Records from a data source:
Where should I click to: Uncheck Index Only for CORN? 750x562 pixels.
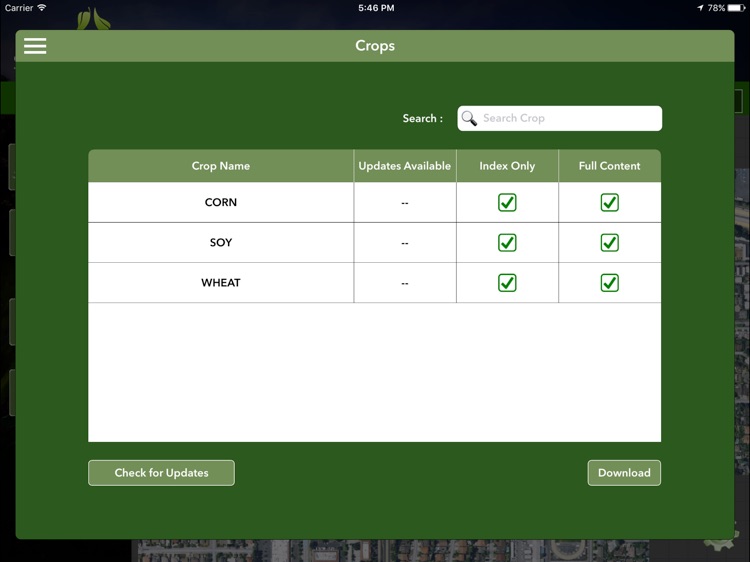click(x=507, y=203)
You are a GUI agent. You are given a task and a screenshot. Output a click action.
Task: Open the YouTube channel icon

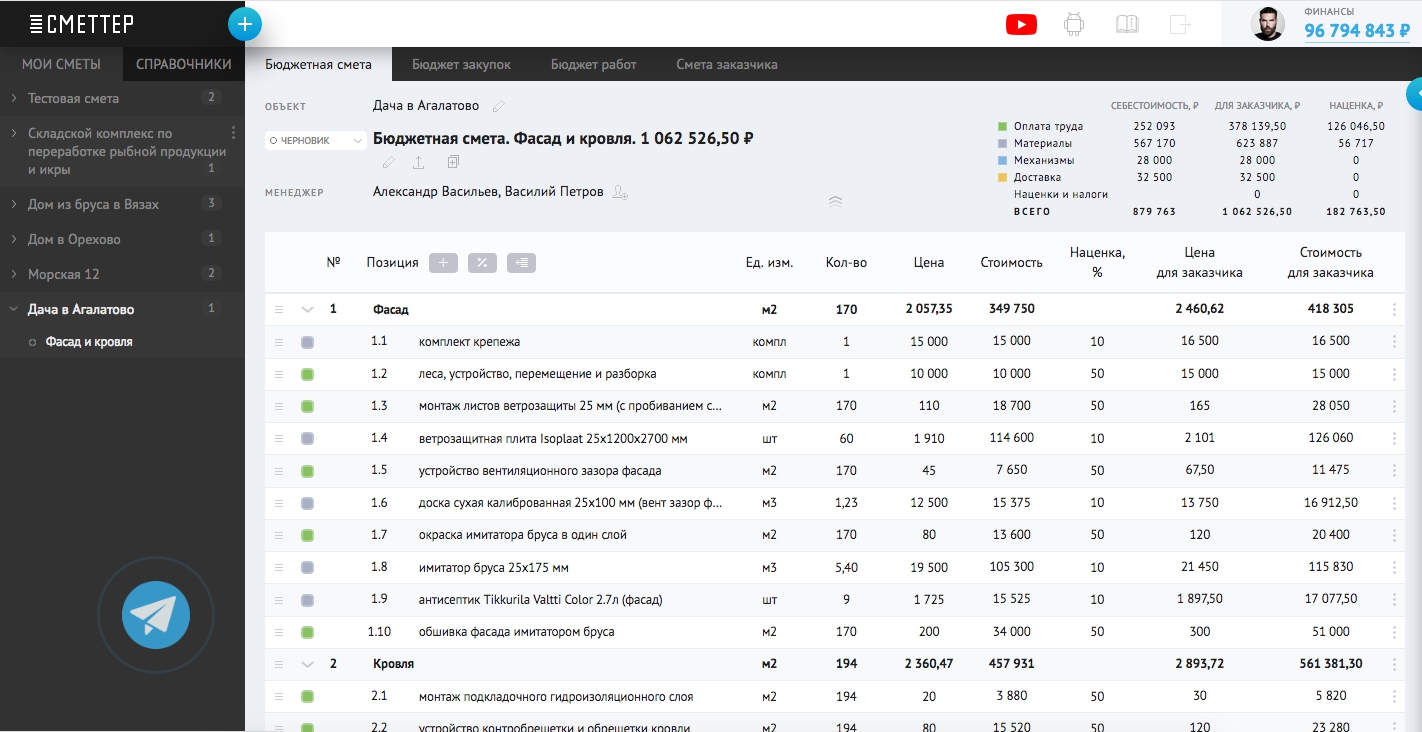pos(1021,24)
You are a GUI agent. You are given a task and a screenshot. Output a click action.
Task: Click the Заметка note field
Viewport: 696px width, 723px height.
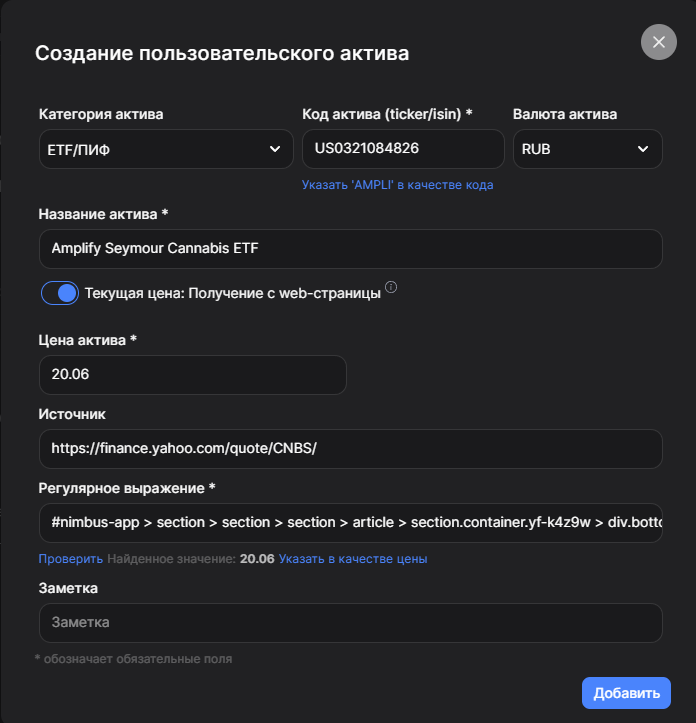point(351,623)
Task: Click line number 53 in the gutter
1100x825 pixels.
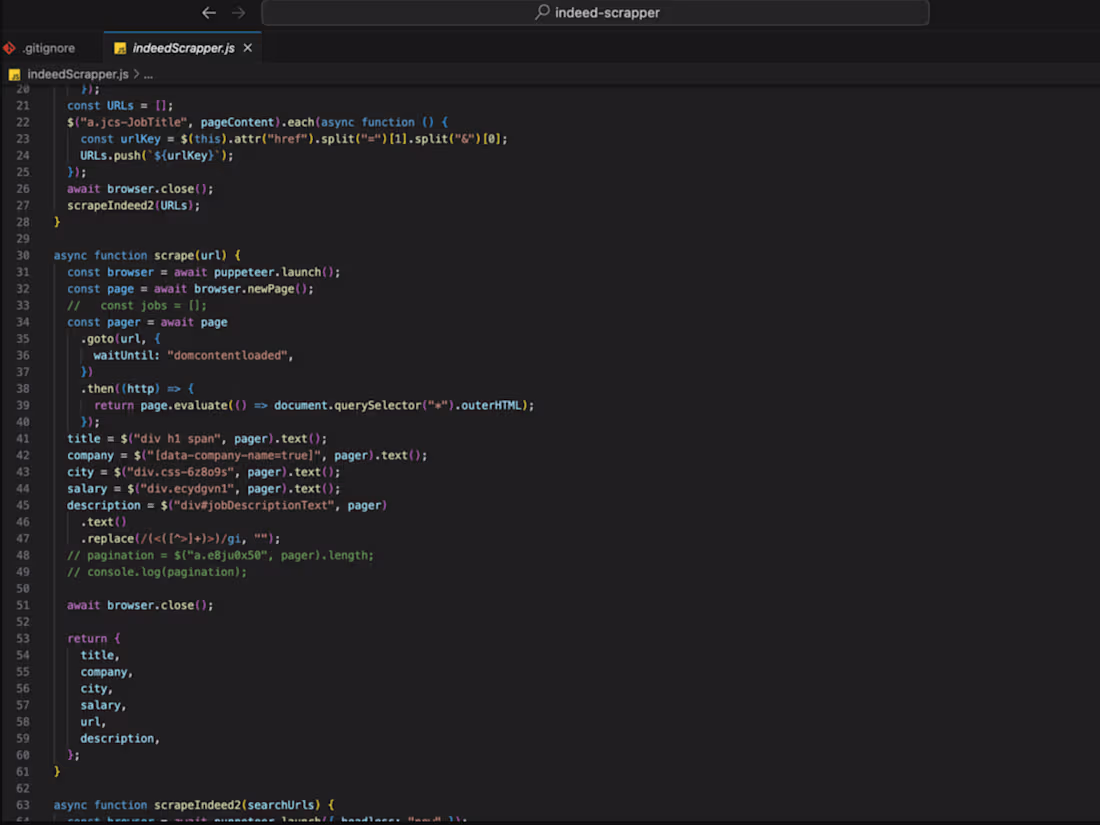Action: pyautogui.click(x=22, y=638)
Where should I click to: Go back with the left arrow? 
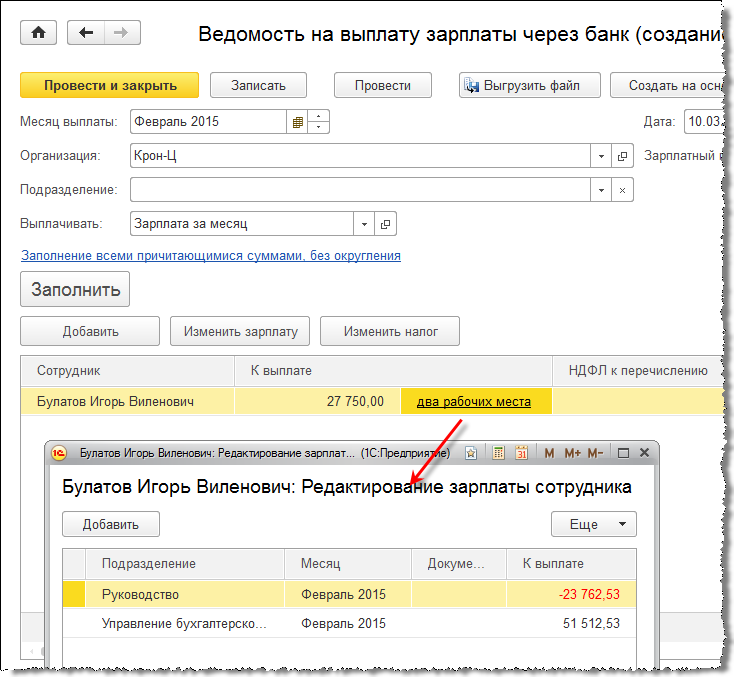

### Exercise requirements
Leaving out all pictures, print exactly the lines above from the one containing "Task: Open the YouTube channel icon" through the last line of the entries.

### Problem solution
Task: Open the YouTube channel icon

pos(1021,24)
You are a GUI agent. You are given a task and a screenshot. Output a click action.
Task: Click the Заметка note field
Viewport: 696px width, 723px height.
point(351,623)
Task: Click line number 53 in the gutter
1100x825 pixels.
Action: pyautogui.click(x=22, y=638)
Where should I click to: Go back with the left arrow? 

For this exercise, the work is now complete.